Services, Tasks, and Containers
Once you define the service, the swarm manager takes your service definition and turns it into one or more tasks. A task is the smallest unit of work in a swarm and represents a single instance of a container running on a node.
For example, if you want to balance traffic between three instances of a web server, you might deploy a service with three replicas. Each replica is a task, and each task runs one container on a different node.
- Service: Defines the application you want to run.
- Task: A unit of work managed by the swarm that runs a single container.
- Container: The actual application process that runs as part of a task on a node.
In short, when you deploy a service, you define the desired state, and Docker Swarm schedules that service across the available nodes.
Tasks and Scheduling
When you create or update a service, you declare a desired state (e.g., three instances of an HTTP service). The orchestrator (which is part of the swarm manager) ensures that this state is met by creating and scheduling tasks. For instance, if you define a service with three replicas, the swarm manager creates three tasks. Each task runs a container on a node.
If a container crashes or fails its health check, the orchestrator detects the failure and schedules a new task to replace it, ensuring that the desired state of the service is always maintained.
Pending Services
Sometimes, a service may remain in a pending state, meaning that it cannot be deployed yet. Here are a few scenarios where this might happen:
- Node Availability: If no nodes are available to run tasks (e.g., all nodes are in paused or drained mode), the service will remain in the pending state until nodes become available.

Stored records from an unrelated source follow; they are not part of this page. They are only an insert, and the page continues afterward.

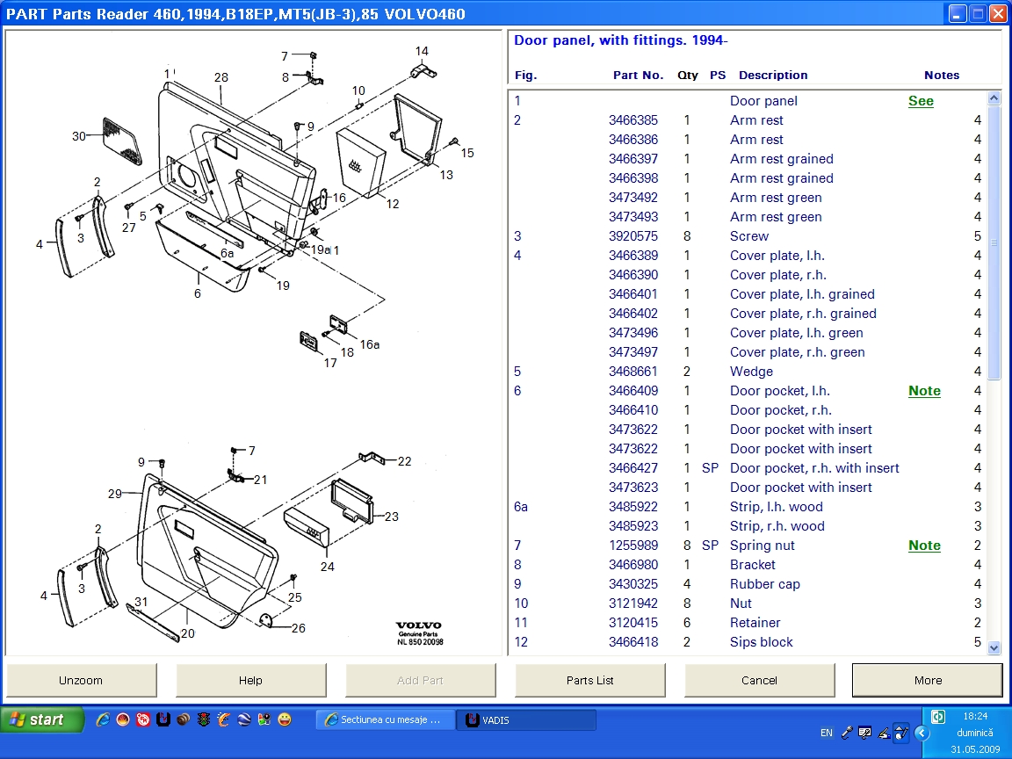Open Note link for Spring nut

pos(924,546)
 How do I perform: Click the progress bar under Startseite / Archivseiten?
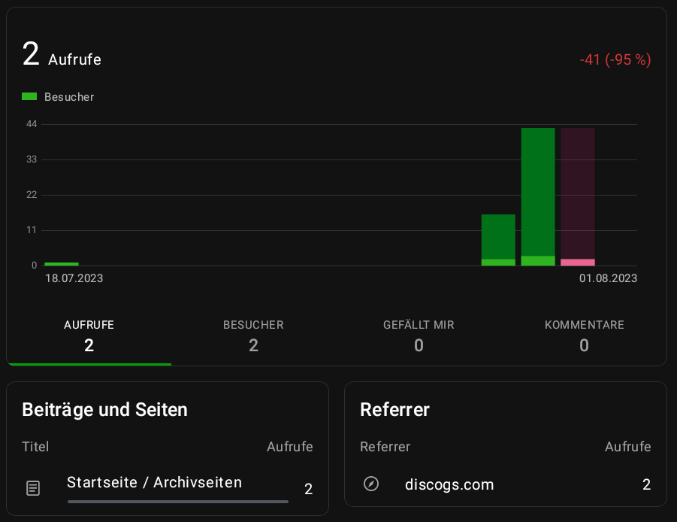(177, 501)
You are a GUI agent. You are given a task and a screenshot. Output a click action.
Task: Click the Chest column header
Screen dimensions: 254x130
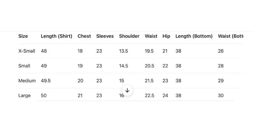click(84, 36)
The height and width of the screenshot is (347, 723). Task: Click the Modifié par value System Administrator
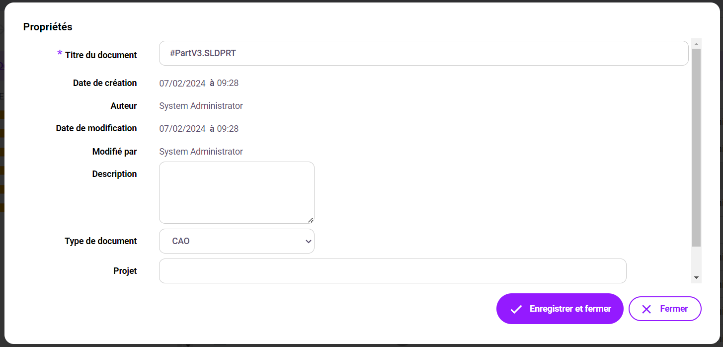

- Resource Constraints: If the service requires more memory or CPU than any node can provide (e.g., a service requiring 500GB of RAM but no node has that capacity), the service will stay pending.
- Placement Constraints: If the service is configured with specific placement constraints (e.g., to only run on certain nodes), it may stay pending until a suitable node is available.
Tip:
In these cases, it is often better to scale the service to zero replicas if your goal is to pause the service temporarily.
If your only intention is to prevent a service from being deployed, scale the service to 0 instead of trying to configure it in such a way that it remains in pending
.
Replicated and Global Services
There are two types of services in Docker Swarm: replicated services and global services.
Replicated Services
For replicated services, you specify the number of identical tasks you want to run. Each replica runs on a separate node, providing redundancy and load balancing. For example, if you create a service with three replicas, the swarm manager ensures that three identical instances (tasks) of the service are running on different nodes.
This is useful for applications like web servers, where you want multiple instances of the same service to handle requests simultaneously.
Global Services
A global service runs one instance of the service on every node in the swarm. You do not specify the number of replicas; instead, the swarm ensures that each node runs exactly one instance of the service.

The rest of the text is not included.